(Stored records)
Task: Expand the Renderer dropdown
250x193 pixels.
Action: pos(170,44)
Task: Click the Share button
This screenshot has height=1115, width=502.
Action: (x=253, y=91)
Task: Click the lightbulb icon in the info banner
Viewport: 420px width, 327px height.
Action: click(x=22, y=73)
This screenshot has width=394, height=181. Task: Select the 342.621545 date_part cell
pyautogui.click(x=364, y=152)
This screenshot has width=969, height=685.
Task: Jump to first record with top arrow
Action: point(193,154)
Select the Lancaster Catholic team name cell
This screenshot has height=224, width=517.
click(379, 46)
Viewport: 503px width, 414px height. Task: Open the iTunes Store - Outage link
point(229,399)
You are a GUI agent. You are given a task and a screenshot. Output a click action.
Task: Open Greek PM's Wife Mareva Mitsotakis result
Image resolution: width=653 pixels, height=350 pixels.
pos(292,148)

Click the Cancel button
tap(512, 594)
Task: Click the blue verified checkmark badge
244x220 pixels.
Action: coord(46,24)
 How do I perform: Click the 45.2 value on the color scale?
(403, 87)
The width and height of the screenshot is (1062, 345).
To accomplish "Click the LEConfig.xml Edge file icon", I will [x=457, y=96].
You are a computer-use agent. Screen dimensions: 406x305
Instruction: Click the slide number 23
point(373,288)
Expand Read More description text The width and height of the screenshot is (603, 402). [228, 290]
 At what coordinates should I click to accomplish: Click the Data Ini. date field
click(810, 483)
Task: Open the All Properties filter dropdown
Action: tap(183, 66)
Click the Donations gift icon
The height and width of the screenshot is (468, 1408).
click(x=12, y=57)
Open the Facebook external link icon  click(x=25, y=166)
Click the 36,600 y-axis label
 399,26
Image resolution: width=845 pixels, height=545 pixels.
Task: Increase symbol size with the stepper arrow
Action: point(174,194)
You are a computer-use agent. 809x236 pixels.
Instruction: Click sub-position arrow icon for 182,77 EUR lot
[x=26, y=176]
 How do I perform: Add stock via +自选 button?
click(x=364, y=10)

Exercise details
Repeat every entry word for word.

Result of this task
Task: Expand the Renderer dropdown
250x193 pixels.
Action: pos(170,44)
Task: Click the Share button
This screenshot has height=1115, width=502.
Action: (x=253, y=91)
Task: Click the lightbulb icon in the info banner
Viewport: 420px width, 327px height.
Action: click(x=22, y=73)
This screenshot has width=394, height=181. Task: Select the 342.621545 date_part cell
pyautogui.click(x=364, y=152)
This screenshot has width=969, height=685.
Task: Jump to first record with top arrow
Action: point(193,154)
Select the Lancaster Catholic team name cell
This screenshot has height=224, width=517.
click(379, 46)
Viewport: 503px width, 414px height. Task: Open the iTunes Store - Outage link
point(229,399)
You are a GUI agent. You are given a task and a screenshot. Output a click action.
Task: Open Greek PM's Wife Mareva Mitsotakis result
Image resolution: width=653 pixels, height=350 pixels.
pos(292,148)

Click the Cancel button
tap(512, 594)
Task: Click the blue verified checkmark badge
244x220 pixels.
Action: coord(46,24)
 How do I perform: Click the 45.2 value on the color scale?
(403, 87)
The width and height of the screenshot is (1062, 345).
To accomplish "Click the LEConfig.xml Edge file icon", I will [x=457, y=96].
You are a computer-use agent. Screen dimensions: 406x305
Instruction: Click the slide number 23
point(373,288)
Expand Read More description text The width and height of the screenshot is (603, 402). [228, 290]
 At what coordinates should I click to accomplish: Click the Data Ini. date field
click(810, 483)
Task: Open the All Properties filter dropdown
Action: tap(183, 66)
Click the Donations gift icon
The height and width of the screenshot is (468, 1408).
click(x=12, y=57)
Open the Facebook external link icon  click(x=25, y=166)
Click the 36,600 y-axis label
 399,26
Image resolution: width=845 pixels, height=545 pixels.
Task: Increase symbol size with the stepper arrow
Action: point(174,194)
You are a computer-use agent. 809x236 pixels.
Instruction: Click sub-position arrow icon for 182,77 EUR lot
[x=26, y=176]
 How do I perform: Add stock via +自选 button?
click(x=364, y=10)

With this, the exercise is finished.